At the end of the story, let’s calmly inventory who actually won in this whole game.
- Was it Lao Wu, who introduced him to e-commerce and stocks? He might have earned some referral fees or product margins, but he permanently lost a friend’s trust and stained his reputation.
- Was it the company that laid off Ah-Ming? They saved one salary, but lost an employee who could have created more value for the company.
- Was it the stock market “teacher”? He harvested a batch of韭菜 (leeks / retail investors) like Ah-Ming, but how long can he keep earning this kind of money? How long can his conscience rest easy?
The real winner is only one: Xiao Jing. But she didn’t win by luck, or by being smart. She won with a more scarce ability — restraint.
She restrained the temptation to make quick money, the anxiety of comparing herself to others. She steadied her mindset, and very focused-ly brought one right thing to极致 (perfection). This is the simplest, most顶级 (top-tier) wisdom.
Buddhism says: “Of three thousand weak waters, take but one scoop to drink.” The road of life never requires you to do ten things simultaneously. You only need to do one thing deeply, thoroughly, until no one else can replace you.
Ah-Ming’s story ends here. But this story plays out around us every day, even on our own bodies, in different forms.

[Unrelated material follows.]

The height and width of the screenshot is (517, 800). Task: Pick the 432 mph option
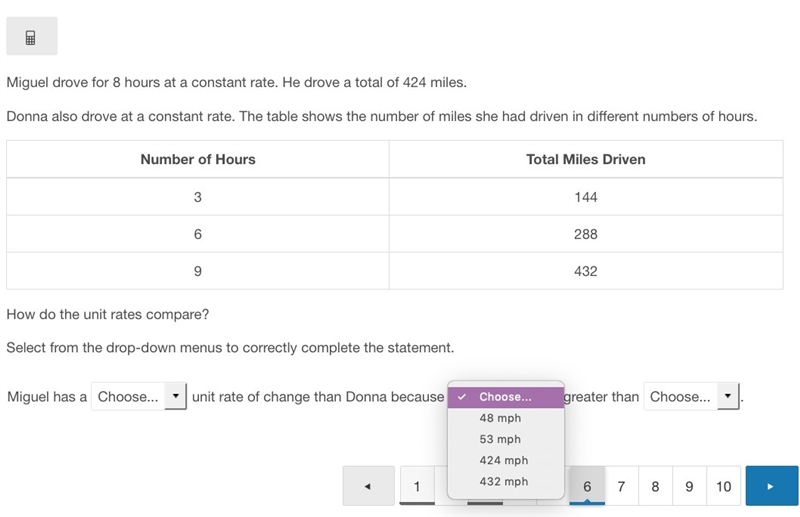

Maybe you’re the office worker crushed by housing prices and salaries. Maybe your LINE has several similar “Financial Freedom” groups lying dormant. Maybe you’ve felt that bottomless anxiety looking at others’ success on some深夜 (late night).
I want to ask everyone a real question: If Ah-Ming’s story could be replayed, at which decision point do you think he could have had a different outcome?
- Was it that afternoon when he decided not to see his coworker’s promotion as a threat, but as a signal of his own need to deepen his expertise?
- Was it when Lao Wu approached him about the side hustle and he chose to decline, investing his time in improving his core skills?
- Or was it when the side hustle went wrong and he decided to pause and reflect, rather than rushing into another fire pit?
Finally, I want to ask the most piercing question: If today it were you facing the same salary stagnation, the same peer pressure, the same future anxiety — how confident are you that you wouldn’t make the same choices as Ah-Ming?
Feel free to leave your thoughts in the comments below. Because your reflection might help another Ah-Ming who’s about to make a choice at a crossroads.
This article uses fictional cases and market speculation reflections for educational purposes only. It does not constitute investment advice. Investing with borrowed money carries high risk; readers should carefully assess their own repayment capacity.